Bundespatentgericht:
Beschluss vom 15. Februar 2005
Aktenzeichen: 33 W (pat) 90/03
(BPatG: Beschluss v. 15.02.2005, Az.: 33 W (pat) 90/03)
Tenor
1. Auf die Beschwerde der Widersprechenden wird der Beschluss der Markenstelle für Klasse 35 des Patentamts vom 30. Januar 2003 aufgehoben, soweit der Widerspruch hinsichtlich der Waren "Kaffee, Tee, Kakao, Kaffee-Ersatzmittel" zurückgewiesen worden ist.
2. Hinsichtlich der genannten Waren wird die Löschung der Marke 300 77 165 wegen des Widerspruchs aus der Marke 1 085 259 angeordnet.
Gründe
I Beim Deutschen Patent- und Markenamt ist gegen die Eintragung der für die Waren und Dienstleistungen
"Kaffee, Tee, Kakao, Zucker, Reis, Tapioka, Sago, Kaffee-Ersatzmittel; Mehle und Getreidepräparate; Brot, feine Backwaren und Konditorwaren, Speiseeis; Honig, Melassesirup; Hefe, Backpulver; Salz; Senf; Essig, Saucen (Würzmittel); Gewürze; Kühleis; Dienstleistungen eines E-Commerce-Abwicklers, nämlich Warenpräsentation, Bestellannahme, Lieferabwicklung sowie Rechnungsabwicklung für elektronische Bestellsysteme; Bereitstellung einer E-Commerce-Plattform im Internet"

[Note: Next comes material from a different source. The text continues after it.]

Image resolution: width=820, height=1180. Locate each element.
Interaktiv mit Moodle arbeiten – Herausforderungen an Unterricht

bestimmten Marke 300 77 165 aufgrund der für die Waren und Dienstleistungen
"Babykost; diätetische Lebensmittel, Kaffee, Tee, Kakao, Teegetränke, Kakaogetränke, Schokoladegetränke; Kaffee- oder Kakaopräparate für die Herstellung von alkoholischen oder alkoholfreien Getränken; für die menschliche Ernährung zubereitetes Getreide, insbesondere Haferflocken oder andere Getreideflocken und Getreidepräparate; Aromastoffe für Nahrungsmittel; alkoholfreie Getränke; Fruchtgetränke und Fruchtsäfte; Sirupe und andere Präparate für die Zubereitung von Getränken (soweit in Klasse 32 enthalten); alle vorgenannten Waren, soweit möglich, auch in Instant-Form"

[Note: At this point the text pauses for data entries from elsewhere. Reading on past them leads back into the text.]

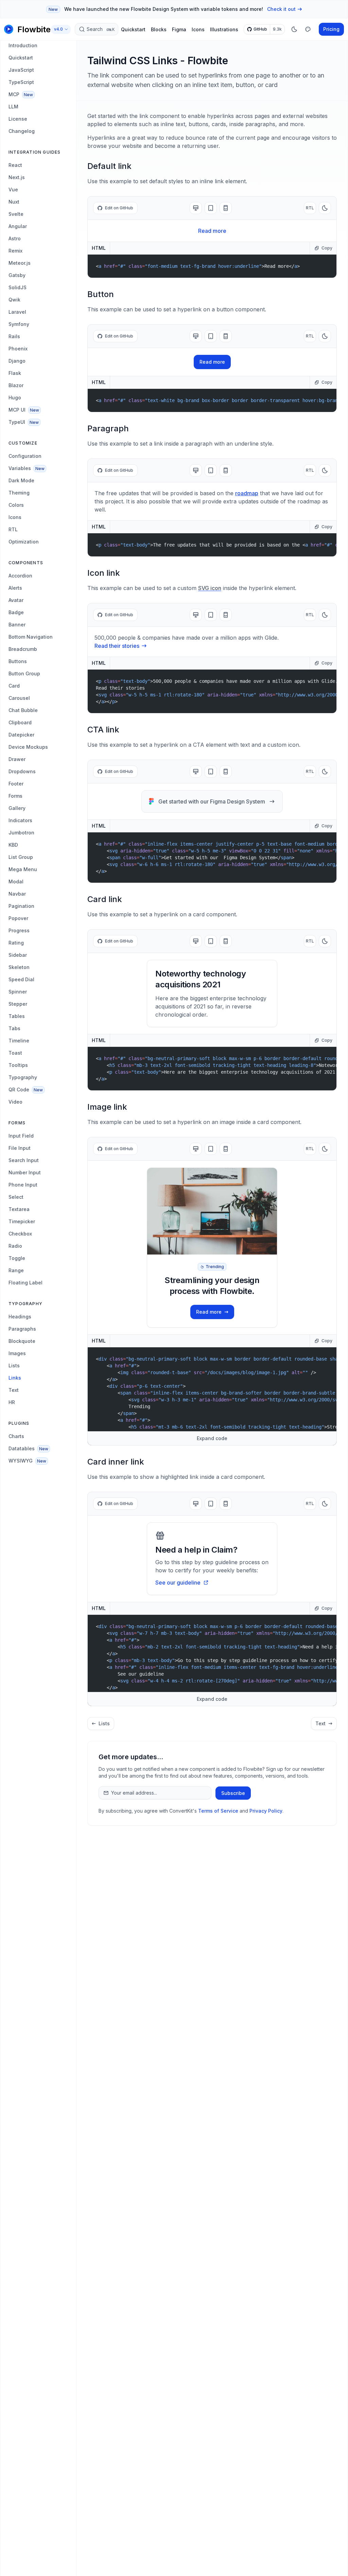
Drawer (16, 759)
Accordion (20, 575)
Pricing (331, 29)
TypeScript (21, 82)
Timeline (18, 1040)
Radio (15, 1246)
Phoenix (18, 348)
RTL (13, 529)
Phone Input (22, 1185)
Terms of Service (218, 1811)
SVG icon (209, 588)
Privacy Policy (265, 1811)
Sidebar (17, 955)
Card (14, 686)
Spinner (17, 992)
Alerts (15, 588)
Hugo (14, 397)
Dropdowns (22, 771)
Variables (26, 468)
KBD (13, 845)
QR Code (25, 1089)
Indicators (20, 820)
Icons (198, 29)
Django (16, 361)
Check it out (281, 9)
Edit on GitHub (119, 207)
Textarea (19, 1209)
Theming (19, 493)
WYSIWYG (27, 1461)
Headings (19, 1316)
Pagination (21, 906)
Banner (16, 624)
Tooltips (18, 1065)
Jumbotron (21, 832)
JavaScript (21, 70)
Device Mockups (28, 747)
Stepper (17, 1004)
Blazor (15, 385)
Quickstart (133, 29)
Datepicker (21, 735)
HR (11, 1402)
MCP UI (23, 410)
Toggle (16, 1258)
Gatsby (16, 275)
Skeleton (19, 967)
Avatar (15, 600)
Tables (16, 1016)
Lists (14, 1365)
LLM (13, 106)
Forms (15, 796)
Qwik (14, 299)
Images (17, 1353)
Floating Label (25, 1282)
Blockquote (21, 1341)
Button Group (24, 673)
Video (15, 1102)
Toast (15, 1053)
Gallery (16, 808)
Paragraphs (22, 1329)
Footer (15, 783)
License (17, 119)
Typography (22, 1077)
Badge (16, 612)
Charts (16, 1436)
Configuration (24, 456)
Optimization (23, 541)
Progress (19, 930)
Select (15, 1197)
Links (14, 1378)
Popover (18, 918)
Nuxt (13, 202)
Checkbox (20, 1234)
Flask (14, 373)
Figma (179, 29)
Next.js (16, 177)
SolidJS (17, 287)
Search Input (23, 1160)
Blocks (159, 29)
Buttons (17, 661)
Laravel (17, 312)
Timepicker (21, 1221)
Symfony (18, 324)
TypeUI (23, 422)
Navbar (17, 894)
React (15, 165)
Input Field (21, 1136)
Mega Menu (22, 869)
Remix (15, 251)
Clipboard (20, 722)
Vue (13, 189)
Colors (16, 505)
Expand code (212, 1438)
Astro (14, 238)
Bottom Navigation (30, 637)
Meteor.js (19, 263)
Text (13, 1390)
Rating (16, 943)
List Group (20, 857)
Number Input (24, 1172)
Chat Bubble (23, 710)
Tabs (14, 1028)
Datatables (28, 1448)
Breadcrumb (22, 649)
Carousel (19, 698)
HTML (99, 248)
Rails (14, 336)
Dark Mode (21, 480)
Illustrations (224, 29)
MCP (20, 94)
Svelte (15, 214)
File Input (19, 1148)
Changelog (21, 131)
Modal (15, 881)
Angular (17, 226)
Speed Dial (21, 979)
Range (16, 1270)
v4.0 (58, 29)
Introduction (22, 45)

am 5. Dezember 1985 eingetragenen Marke 1 085 259 am 4. Mai 2001 Widerspruch erhoben worden.
Die Markenstelle für Klasse 35 hat den Widerspruch durch Beschluss vom 30. Januar 2003 zurückgewiesen. Zur Begründung hat sie ausgeführt, dass die sich gegenüberstehenden Waren zwar teilweise im markenrechtlichen Sinn identisch bzw ähnlich seien, die angegriffene Marke jedoch den für die Verneinung der Verwechslungsgefahr erforderlichen deutlichen Abstand zur Widerspruchsmarke einhalte. Dies gelte insbesondere auch in klanglicher Hinsicht. Die Markenworte stimmten lediglich hinsichtlich der Buchstabenfolge "press" überein. Die Unterschiede im Wortbeginn und in der Endung prägten jedoch einen hinreichend verschiedenen Wortcharakter. Bedingt sei dieser zum einen durch die verschiedene Silbenzahl. Zum anderen sei die Endung auf dem Vokal "o" in der deutschen Sprache ungewöhnlich, sie lasse ein italienischsprachiges Wort vermuten, so dass bedingt durch diesen Eindruck der Unterschied in der Endung nicht unbemerkt bleiben werde. "Impress" sei der englischsprachige Ausdruck mit der Bedeutung "einprägen, imponieren, Abdruck". Die an englische Bezeichnungen gewöhnten deutschen Verkehrskreise würden in entscheidungserheblichem Maße dieses Markenwort nach den englischen Sprachregeln aussprechen, was eine von der rangminderen Marke erheblich abweichende Betonung der Silben sowie einen verschiedenen Sprachrhythmus bedinge. Zudem erleichtere der genannte Sinngehalt die Unterscheidbarkeit der Marken.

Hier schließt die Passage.